In 2002, a remarkable number of Iranian films focused on the lives of girls and women. This stress on the distaff side across genres signalled a diverting switch from years past when the mere depiction of women characters was subject to stringent regulation. Now, with fewer censorship hoops to jump through, Iranian filmmakers find themselves more able to address issues pertinent to their female viewers. Several films, however, stretch this freedom to its limits. Foremost among them is Women’s Prison (2002), the much-anticipated feature debut of veteran producer, Manijeh Hekmat.
Composed of three segments (set in 1984, 1992 and 2001), Women’s Prison deals with turbulent times in Iranian history and sensitive topics such as crime, corruption, prostitution, drug addiction and homosexuality. A compelling sociological portrait, it also satisfies the conventions of the prison film genre. The story follows the charged (and changing) relationship of Tahareh, the prison’s new chief warden, and Mitra, a one-time student of midwifery now serving a long sentence for the murder of her stepfather. When chador-clad Tahareh starts her job, she is depicted as representing some of the grimmer values of the Revolution. Her goal is to gain control over the unruly inmates and she views non-conformist Mitra as an obstacle to be broken. Mitra is played by Roya Nonahali, who Hekmat calls “a brilliant actress.”
The three segments also depict Mitra’s friendship with a young prisoner whose character represents different strata of Iranian society. All three are played by Pegah Ahangarani, Manijeh Hekmat’s daughter. In the first section, she portrays a political prisoner, coded to be from a wealthy family. As the episode ends, she is removed from the prison in a blindfold, probably on her way to execution. In the second section, she appears as a hard-working innocent from an impoverished background who is raped by another woman. In the last section, she emerges as street-wise Essy, whose birth in the prison we witness in the first segment.
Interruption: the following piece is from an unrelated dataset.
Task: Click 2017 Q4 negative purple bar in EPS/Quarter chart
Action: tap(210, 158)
Hekmat notes, “The three characters illustrate the changing situation of young people over the past 23 years.”
Teenage Pegah, whose previous film was The Girl In The Sneakers (1999, produced by Manijeh Hekmat), typifies a new generation of young Iranian actresses. Like her peer Baran Kosari (the daughter of director Rakhshan Bani-Etemad), Pegah trained in master classes taught by seminal actress Golab Adineh (star of Under The Skin Of The City, Bani-Etemad, 2001). Proud mother Manijeh says that she and Pegah “had a friendly and professional relationship on the set.” Pegah also accompanied Hekmat during the research phase of the film.
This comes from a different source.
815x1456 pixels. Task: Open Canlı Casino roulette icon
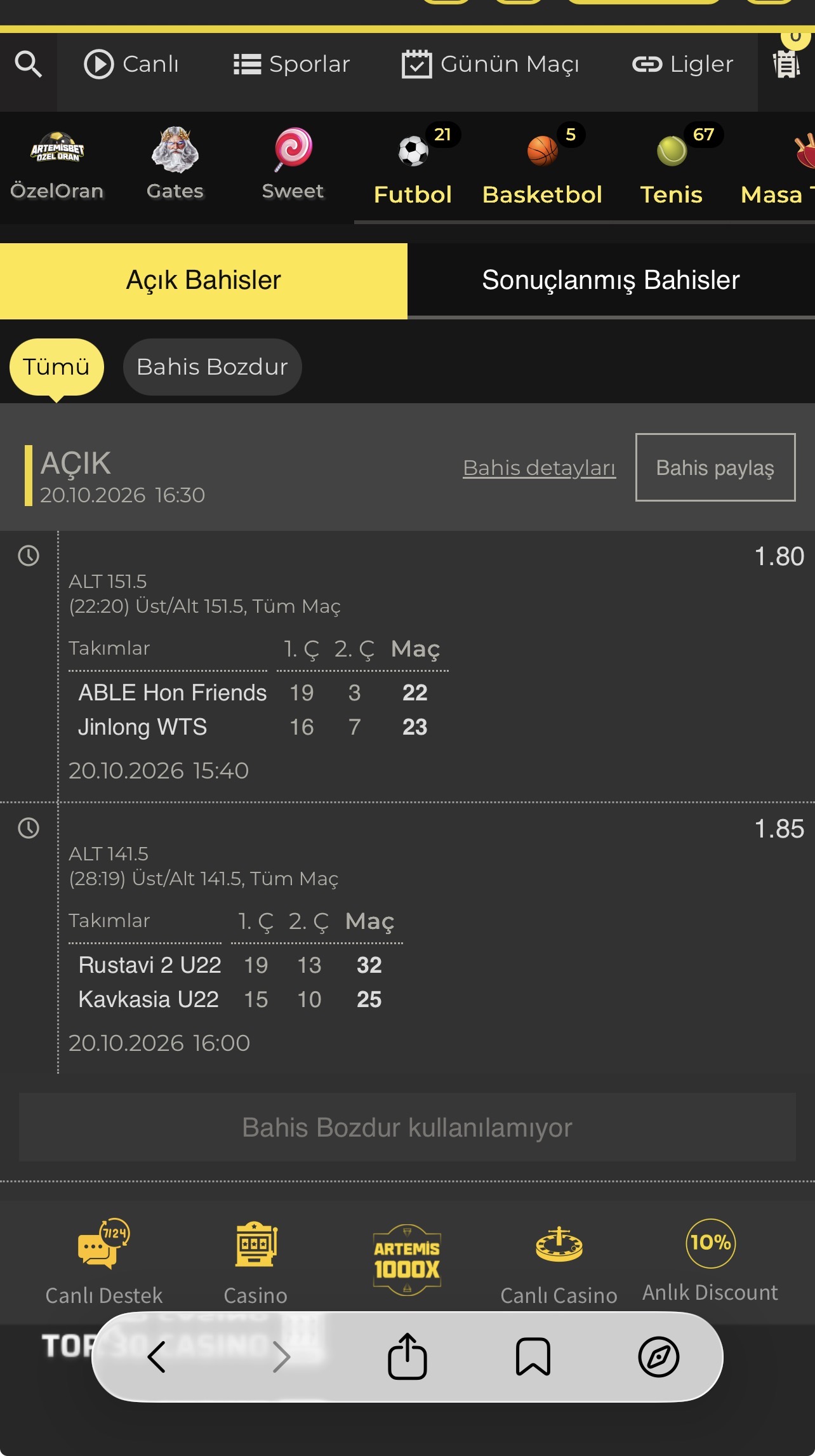[x=559, y=1243]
The in-depth research behind Women’s Prison generated one of its most chilling scenes—when the prisoners react to the death sentence passed on drug-addicted prostitute Mahin. Hekmat says soberly,
soon after the Revolution, the red light district in Tehran was totally demolished. Most of the prostitutes were living at that place and many of them were imprisoned, and some executed. The Revolution should have saved these women, but the authorities executed them. Since the executions were held very early in the mornings, we found that prisoners kept vigil through the night, staying awake with the woman who was to be executed.
Although Hekmat has been in the film business for 20 years (as producer, first assistant director and production manager), she faced many problems in making Women’s Prison. “As a first-time director, I had to get a particular permit from the Iranian Society of Film Directors and they denied granting such a permit, although I was qualified for the Society’s conditions.” Eventually, she obtained the permit in the name of her husband Jamshid Ahangarani (the film’s art director). Financing, too, was a big barrier. “On the one hand, nobody dared to finance my project, and on the other hand, I never agreed to reduce the quality of my movie for financial reasons.” Ultimately, she financed it herself, with producer Sirius Taslimi joining her mid-shoot.
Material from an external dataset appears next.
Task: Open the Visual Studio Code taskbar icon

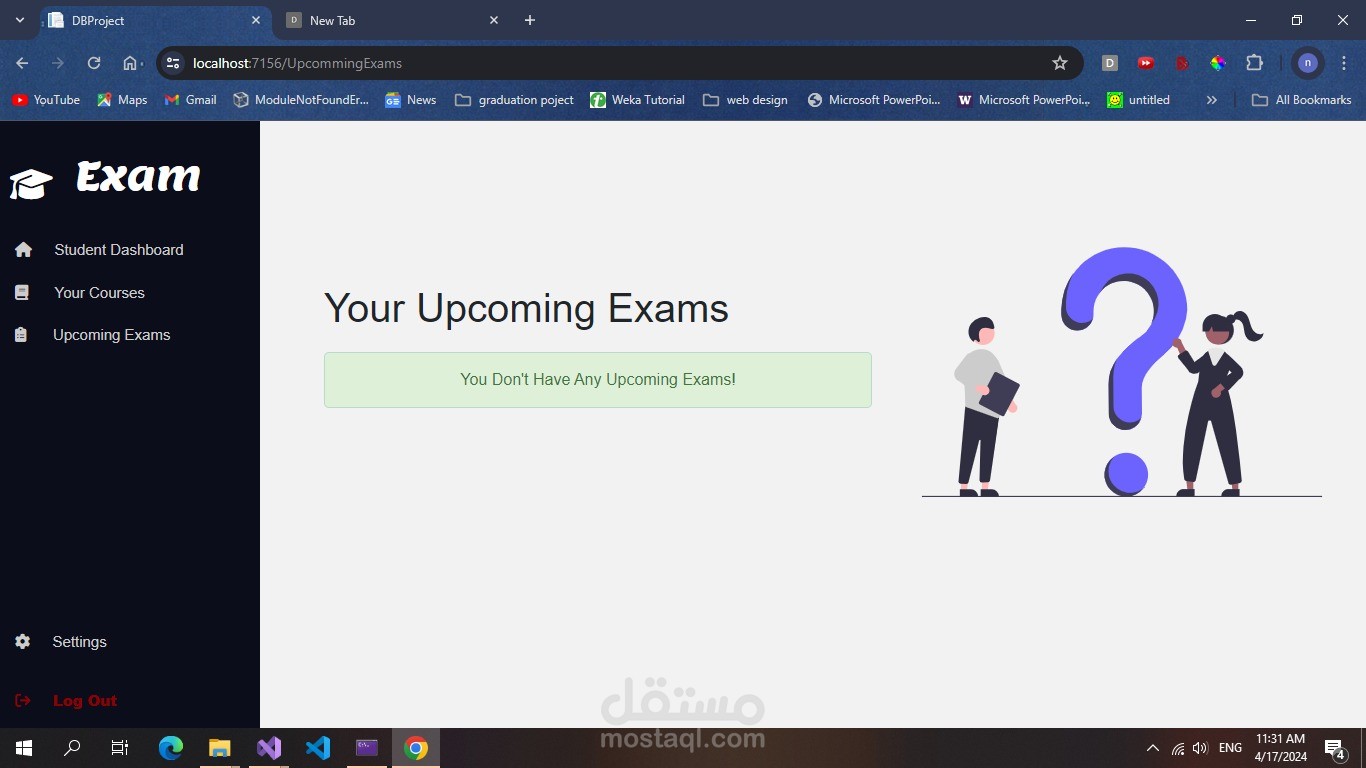Action: tap(318, 747)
Hekmat’s long-time experience in production and ability to finesse bureaucracy proved an invaluable asset.
We could not build a jail as a set because of our tight economic situation. Therefore, we had to convince the authorities to let us work at real jails. We referred to the Judiciary authorities and they immediately rejected our proposal. I was not disappointed at all and I had 42 different meetings with authorities in three months and eventually I got the jail.
The prison setting she used is part of a very well-known and still active Tehran prison built at the time of Reza Shah. The shoot took 75 days. “Everyday, at 6 a.m., when I was turning from the main street toward another street where the prison is located, I was quite concerned to see my crew behind the closed ports of the prison and I had this nightmare of being deprived of the location all the time”.
Ironically, Hekmat almost found herself on the wrong side of the prison bars in February. When her controversial film was excluded from Tehran’s 2002 Fajr Film Festival, many foreign guests clamoured to see it. She was threatened with arrest if she dared to arrange a private screening. Ultimately, tapes of the film made their way to selectors from various international film festivals and the director’s cut of Women’s Prison made its world premiere in competition at the Venice Film Festival in September 2002.
With pressure from reformists in the Iranian government and support from many members of the Majlis and President Khatami himself, a censored version of Women’s Prison finally opened in Tehran on August 7, 2002. In spite of not being allowed to have television teasers, the film set new box office records for an opening in the post-Revolutionary era.